WORK TASK:
In the records below, locate the line containing "Screen dimensions: 1372x870"; output that line and every following line through the last, exactly.

DATASET ENTRIES:
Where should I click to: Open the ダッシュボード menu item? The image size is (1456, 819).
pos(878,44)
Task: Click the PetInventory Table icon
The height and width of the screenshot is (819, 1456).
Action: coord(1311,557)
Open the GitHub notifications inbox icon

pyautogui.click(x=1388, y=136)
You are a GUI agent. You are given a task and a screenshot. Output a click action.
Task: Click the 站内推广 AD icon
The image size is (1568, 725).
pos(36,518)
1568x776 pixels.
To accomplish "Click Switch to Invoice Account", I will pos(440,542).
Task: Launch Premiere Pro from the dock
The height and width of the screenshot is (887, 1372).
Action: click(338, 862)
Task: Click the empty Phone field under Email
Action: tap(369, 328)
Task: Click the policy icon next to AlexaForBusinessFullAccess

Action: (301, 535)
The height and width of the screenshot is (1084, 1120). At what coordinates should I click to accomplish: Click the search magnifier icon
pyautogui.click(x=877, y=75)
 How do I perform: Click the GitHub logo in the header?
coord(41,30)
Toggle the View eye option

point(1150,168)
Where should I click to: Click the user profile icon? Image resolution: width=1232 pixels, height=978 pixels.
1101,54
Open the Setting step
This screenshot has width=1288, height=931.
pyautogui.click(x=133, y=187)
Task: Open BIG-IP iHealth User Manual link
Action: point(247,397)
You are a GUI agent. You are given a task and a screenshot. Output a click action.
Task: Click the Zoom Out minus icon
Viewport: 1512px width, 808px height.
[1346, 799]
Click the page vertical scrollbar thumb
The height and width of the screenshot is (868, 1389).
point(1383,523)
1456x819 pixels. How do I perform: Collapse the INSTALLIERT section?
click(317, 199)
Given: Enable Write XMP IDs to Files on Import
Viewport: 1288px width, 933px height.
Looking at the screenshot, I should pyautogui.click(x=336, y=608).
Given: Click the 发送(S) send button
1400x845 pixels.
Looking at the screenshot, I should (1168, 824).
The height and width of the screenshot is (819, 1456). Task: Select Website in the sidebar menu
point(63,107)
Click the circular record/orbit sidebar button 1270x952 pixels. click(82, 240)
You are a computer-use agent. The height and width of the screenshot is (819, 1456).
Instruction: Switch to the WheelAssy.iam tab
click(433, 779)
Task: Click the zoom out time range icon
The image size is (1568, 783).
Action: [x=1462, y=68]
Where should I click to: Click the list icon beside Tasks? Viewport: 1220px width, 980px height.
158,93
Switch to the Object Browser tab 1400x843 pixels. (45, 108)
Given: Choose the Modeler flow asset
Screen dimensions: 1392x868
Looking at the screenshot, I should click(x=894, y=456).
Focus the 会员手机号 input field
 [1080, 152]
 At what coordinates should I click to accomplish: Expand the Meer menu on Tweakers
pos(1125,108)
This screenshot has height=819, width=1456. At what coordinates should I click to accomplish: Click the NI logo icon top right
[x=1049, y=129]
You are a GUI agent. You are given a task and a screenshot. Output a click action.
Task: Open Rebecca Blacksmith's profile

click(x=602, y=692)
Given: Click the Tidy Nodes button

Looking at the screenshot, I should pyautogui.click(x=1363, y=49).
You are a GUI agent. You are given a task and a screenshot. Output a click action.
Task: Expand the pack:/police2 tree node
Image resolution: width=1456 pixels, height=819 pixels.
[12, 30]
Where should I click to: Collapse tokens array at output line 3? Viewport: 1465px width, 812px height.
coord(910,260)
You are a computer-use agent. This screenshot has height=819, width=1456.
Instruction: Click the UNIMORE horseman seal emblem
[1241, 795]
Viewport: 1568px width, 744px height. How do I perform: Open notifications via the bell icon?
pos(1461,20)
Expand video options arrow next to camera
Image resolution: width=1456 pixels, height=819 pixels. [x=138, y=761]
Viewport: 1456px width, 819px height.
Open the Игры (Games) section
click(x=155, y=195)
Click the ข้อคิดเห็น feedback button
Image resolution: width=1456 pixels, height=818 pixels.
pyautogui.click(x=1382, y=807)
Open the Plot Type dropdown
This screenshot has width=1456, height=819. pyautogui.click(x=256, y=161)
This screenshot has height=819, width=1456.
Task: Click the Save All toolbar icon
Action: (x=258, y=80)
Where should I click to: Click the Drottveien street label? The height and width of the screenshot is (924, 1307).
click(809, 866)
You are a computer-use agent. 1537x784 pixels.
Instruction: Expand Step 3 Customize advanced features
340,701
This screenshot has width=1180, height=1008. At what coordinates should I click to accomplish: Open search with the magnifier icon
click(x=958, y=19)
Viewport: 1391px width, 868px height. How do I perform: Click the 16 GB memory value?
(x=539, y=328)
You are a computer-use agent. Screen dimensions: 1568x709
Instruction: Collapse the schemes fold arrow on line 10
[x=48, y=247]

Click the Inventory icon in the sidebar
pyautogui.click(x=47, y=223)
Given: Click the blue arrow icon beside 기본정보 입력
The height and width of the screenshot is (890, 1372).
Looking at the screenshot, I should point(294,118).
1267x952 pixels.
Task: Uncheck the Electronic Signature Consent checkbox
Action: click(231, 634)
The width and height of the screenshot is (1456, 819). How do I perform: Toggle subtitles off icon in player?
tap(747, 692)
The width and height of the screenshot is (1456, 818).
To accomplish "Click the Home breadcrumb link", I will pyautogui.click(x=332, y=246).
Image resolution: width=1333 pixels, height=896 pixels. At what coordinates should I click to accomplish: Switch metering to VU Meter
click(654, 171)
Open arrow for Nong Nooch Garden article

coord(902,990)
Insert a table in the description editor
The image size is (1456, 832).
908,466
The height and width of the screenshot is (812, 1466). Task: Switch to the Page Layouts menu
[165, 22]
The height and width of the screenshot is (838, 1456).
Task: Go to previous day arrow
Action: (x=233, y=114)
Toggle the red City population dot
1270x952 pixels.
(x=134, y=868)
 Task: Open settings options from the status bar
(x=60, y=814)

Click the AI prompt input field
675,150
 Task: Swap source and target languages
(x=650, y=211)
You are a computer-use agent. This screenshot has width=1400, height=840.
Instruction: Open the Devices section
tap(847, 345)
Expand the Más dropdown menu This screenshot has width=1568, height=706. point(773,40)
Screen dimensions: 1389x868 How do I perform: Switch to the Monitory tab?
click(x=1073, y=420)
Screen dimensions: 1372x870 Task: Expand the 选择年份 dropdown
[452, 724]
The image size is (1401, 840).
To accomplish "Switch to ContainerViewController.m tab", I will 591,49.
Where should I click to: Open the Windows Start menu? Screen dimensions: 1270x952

TASK RESPONSE:
Screen dimensions: 1372x870 Task: Expand the 选择年份 dropdown
[452, 724]
The image size is (1401, 840).
To accomplish "Switch to ContainerViewController.m tab", I will 591,49.
Where should I click to: Open the Windows Start menu? Screen dimensions: 1270x952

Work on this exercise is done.